Ketoprofen Recognition and Sensing by Zn(II) Complexes with Fluorogenic Triamine Receptors

Ligands L1 and L2 are composed, respectively, by a diethylenetriamine or a dipropylenetriamine moiety linked at their extremities to anthracene units through methylene bridges and form stable 1:1 complexes with Zn(II), in which the metal is coordinated by all three nitrogens of the ligands. Zn(II) binding by L1 leads to a marked enhancement of the fluorescence emission, thanks to the inhibition of the photoinduced electron transfer (PET) process from the benzylic amine groups of the triamine sub-unit to the excited fluorophore, which normally quenches the emission of fluorescent polyamine receptors.
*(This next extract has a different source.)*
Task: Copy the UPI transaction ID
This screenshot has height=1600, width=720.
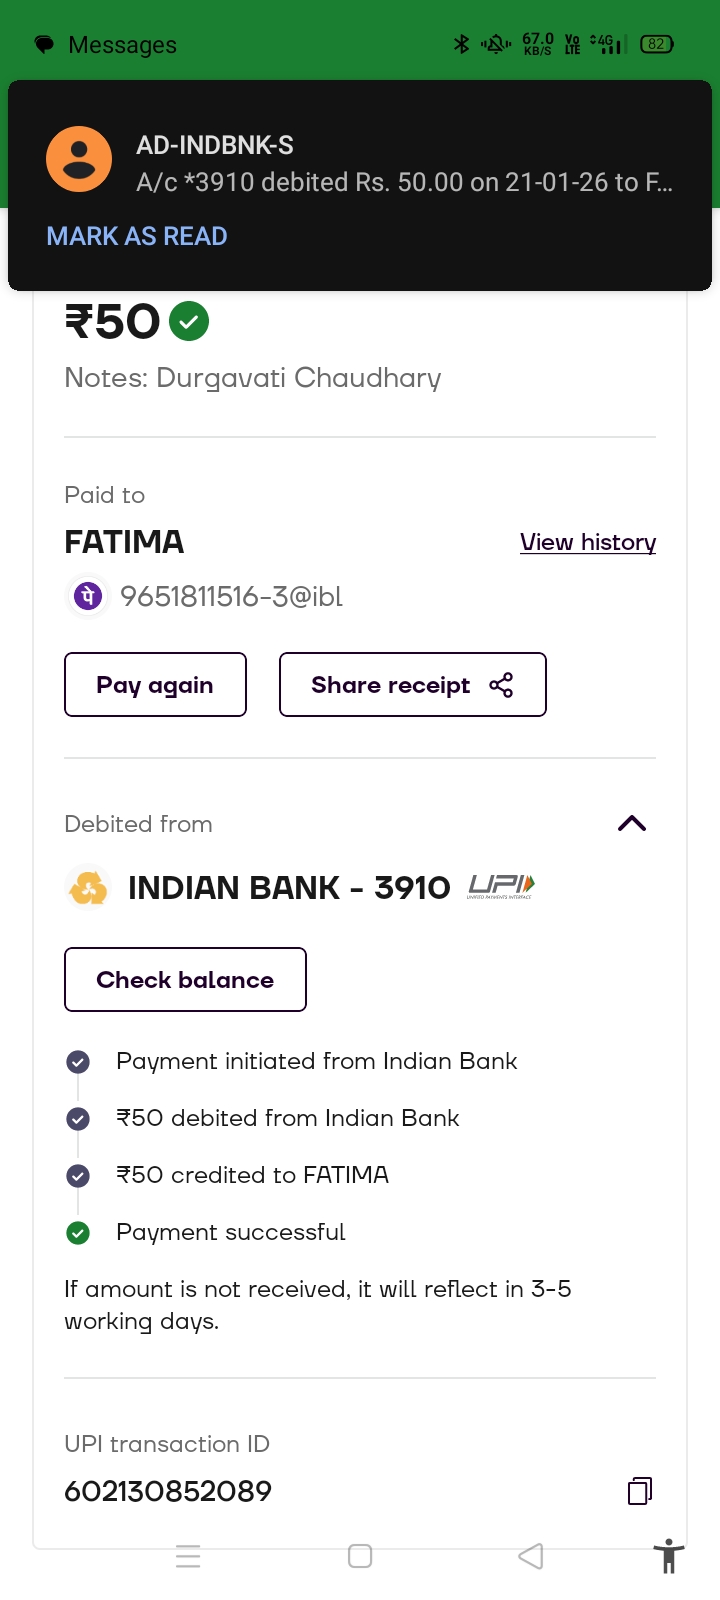Action: (640, 1491)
Conversely, the emission of L2 is somewhat quenched by Zn(II) binding likely due—as also indicated by ab initio calculations and molecular dynamics simulations—to the formation of cation π quenching contacts between the metal and the anthracene moieties that overcome the effects of PET inhibition. The Zn(II) complexes of both ligands are able to bind ketoprofen (KP) in its anionic form, thanks to the formation of COO−—Zn(II) coordinative bonds, to form [KPZnL]+ and [(KP)2ZnL] (L = L1 or L2) ternary adducts. While KP binding to [ZnL2]2+ enhances the fluorophore emission, coordination of KP to [ZnL1]2+ slightly reduces the anthracene emission, due, once again, to the formation in the L1 ternary complexes of marked cation π contacts.